Tim and Nathan had me rolling. Thanks guys.

It’s the same comedic genius that gave us the CeliBed and single guy Elder Scroll reviews.


… Fathers who teach their daughters to be “strong” and “self-sufficient” are not serving their daughters well, but are just feeding them a conservative spin on the same feministic poison that will destroy their souls. What she needs is a husband, and Lord-willing, one day sons to care for her when she is widowed.

I know that this is the exception which proves the rule; but there are in our churches significant numbers of single women, so what would you say in that instance?

1 Like

I also love everybody. My nine-month-old daughter is definitely not allowed to play with guns. For that she would have to be my nine-month-old son.

That said, I did catch her playing with my Rugar SR-556 the other day. I guess my wife left the gun cabinet open after defending herself on her latest trip to the grocery store. Luckily, before the baby could do any damage with the aforementioned weaponry, I managed to shoot it out of her hands. I used a Smith and Wesson, although when my wife has to shoot guns out of the hands of misbehaving children, she generally uses the Beretta 86 that she keeps in her purse. I have tried to talk her into using throwing knives as a more feminine option, but those marital arguments usually end with me facing the barrel of a Magnum 44.

Women! What are you going to do, amIrightfellas?


Thanks for that dramatic soliloquy.

Was this post aimed at condescension? Are we to understand that you find this whole topic to be simply mockworthy? If so, I’d be interested to hear why you think that.

1 Like

It depends. Who is the woman I am talking with? Is she single and living under her father’s roof? Is she single and off living on her own. If so, why is she living on her own? Is she estranged from her parents because of sin? Are there worldview tenants that she clings to concerning the inherent goodness of being single and living on one’s own? What lies is she believing that need to be addressed concerning God’s design for her life? Let’s talk about those things first with a single woman before we concern ourselves with talking about guns and self defense.
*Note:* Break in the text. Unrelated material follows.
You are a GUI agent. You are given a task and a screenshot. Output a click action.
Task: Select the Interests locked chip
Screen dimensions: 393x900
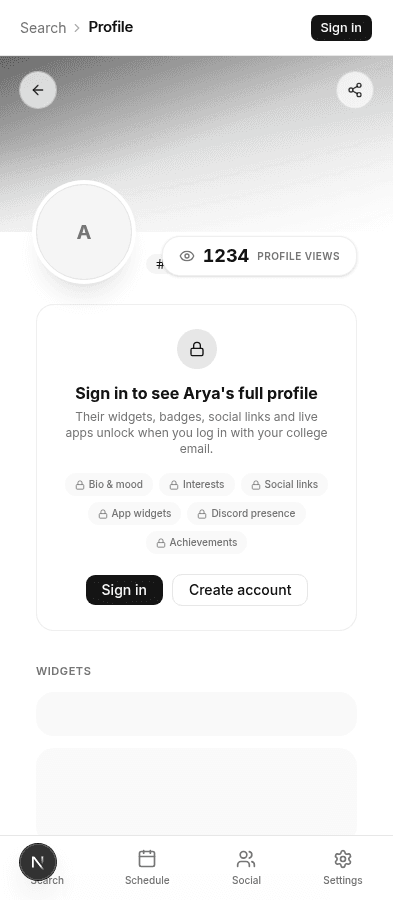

I am not interested in talking with young 20-something women about what gun they should buy for their apartment. I’d rather talk to them about their need to be married or to live in their father’s home.

I don’t think anyone who had been participating in this discussion (prior to its apparent descent toward mockery) holds a view that we all just need to arm all the women so they can be good strong feminists. I think we all recognize that sinful worldviews concerning manhood and womanhood threaten a person’s soul and their eternity. This is the greater enemy to be dealt with than the theoretical home intruder who threatens the body only, but is powerless to cast the soul into hell.

If anybody felt mocked, I’m sorry. I only wanted them to feel kidded. Sometimes I think a topic is truly worthwhile, but better not to take too seriously.

As Pastor Bayly said, I could name women in my life who pack heat or practice self defense for various reasons, and I have no problem with that choice.